Screenshot_2019-11-07 dossier-brundibar-1 pdfContrairement à ce que l'on croit communément, Brundibár ne fût pas créé dans le camp de Terezin. Son auteur, Hans Krása, est né à Prague le 30 novembre 1899, dans une famille aisée, ce qui explique peut-être sa faible productivité musicale : il n'en avait pas besoin pour vivre. C'était néanmoins un enfant prodige, doué pour le piano, le violon et la composition. Le soutien financier et les relations de son père, alliés à son indéniable talent et sa facilité d'écriture, aidèrent à la diffusion de ses premières créations, et probablement à sa nomination au poste de directeur du chœur du Nouveau Théâtre allemand de Prague, dont le directeur musical était Alexandre von Zemlinski, qui devint rapidement son mentor. Sa carrière et sa notoriété avancèrent régulièrement. Habitué des membres de l'intelligentsia et proche des hommes du théâtre d'avant-garde pragoise, malgré de nombreuses sollicitations étrangères, il ne parvint jamais à se détacher de sa ville natale.

Brundibár fut écrit pour un concours d'opéra pour enfants prévu en 1938, organisé par le ministère de l'Éducation et de la Culture tchèque, qui finalement n'eut jamais lieu. Le spectre des sombres accords de Munich, qui allaient offrir une Tchécoslovaquie sans défense à l'invasion nazie, devaient déjà peser. Est-ce pour cette raison que Krása, déjà célèbre, avait pensé à y contribuer de façon anonyme, ou alors était-ce pour y participer sans l'ombre du prix de composition de l'État de Tchécoslovaquie, qui lui avait été décerné en 1933 ?

Entre 1939 et 1941, les différentes lois nazies sonnèrent le glas à toutes tentatives de représentation publique d'une œuvre d'un musicien juif. La première de Brundibár eut donc lieu en cachette, à l'orphelinat juif Belgicka de Prague au cours de l'hiver 1942-1943, dans une réduction pour piano, violon et percussion. Quoi de plus normal qu'un orphelinat, s'agissant d'un opéra interprété uniquement par des enfants ? A ce moment, après des semaines de répétition, Rafael Schächter, initiateur du projet, celui à qui l'on doit les représentations du Requiem de Verdi et , mais aussi František Zelenka, ex-directeur de scène du prestigieux Théâtre National de Prague, chargé à cette occasion des décors et des costumes, avaient déjà été déportés à Terezín.

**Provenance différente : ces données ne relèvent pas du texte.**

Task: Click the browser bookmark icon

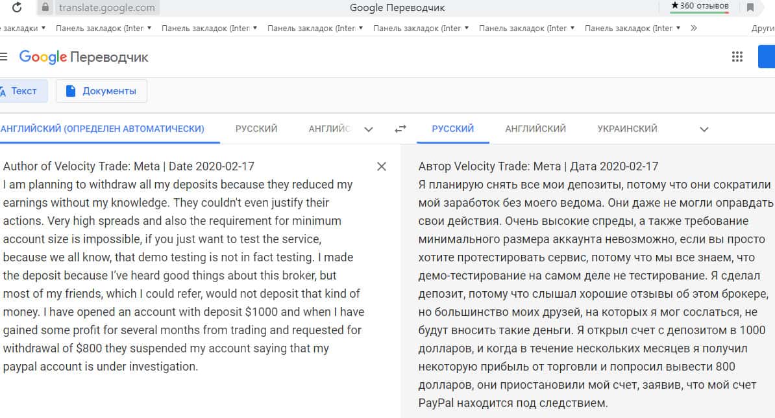Action: click(x=750, y=8)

Après une seconde représentation, en juillet 1943, ce fut au tour de la totalité des enfants de l'orphelinat d'y être envoyés.

Au moment de sa déportation, le directeur de l'orphelinat, Rudolf Freudenfeld, apporta avec lui la partition de chant. Hans Krása écrivit alors une nouvelle mouture de l'orchestration, en l'adaptant aux moyens du bord, c'est à dire aux instruments disponibles dans le camp, et aux musiciens professionnels qui s'y trouvaient internés. C'est pour cette raison qu'il en existe plusieurs versions, toutes légitimes. La première dans le ghetto eut lieu le 23 septembre 1943. L'original de la partition de 1938 ne fut retrouvée qu'en 1972.

Mis à part les principaux rôles solistes, il semble que la distribution enfantine changeait régulièrement, en raison de ce qu'on appelait pudiquement les convois vers l'est. Tous les témoins survivants s'accordent cependant à dire que le titulaire du rôle-titre, et qui le tint jusqu'au bout, Honza Treichlinger, possédait un réel talent, qui aurait pu, en d'autres temps, le destiner à une carrière glorieuse. Il disparut à Auschwitz en 1944, à l'âge de 14 ans.

Brundibár poursuivit malgré tout son aventure, 55 représentations à Terezín, dont une devant le Comité International de la Croix Rouge, et quelques scènes furent enregistrées, à destination d'un film de propagande nazie. Pour ces occasions, les enfants étaient un peu mieux nourris, afin qu'ils n'aient pas l'air trop faméliques.

L'opéra a été recréé pour la première fois aux États-Unis en avril 1975, et en France en juin 1993 par l'ensemble Disman de Prague au festival du Marais. En 1997, des représentations quasi-simultanées eurent lieu en tchèque à l'Opéra Bastille, et dans une version française au théâtre Gérard Philippe de Saint-Denis, puis par exemple en 2015 à Caen, Dijon ou Besançon, et dernièrement en mai 2019, la Philharmonie de Paris en fit même une sorte d'événement.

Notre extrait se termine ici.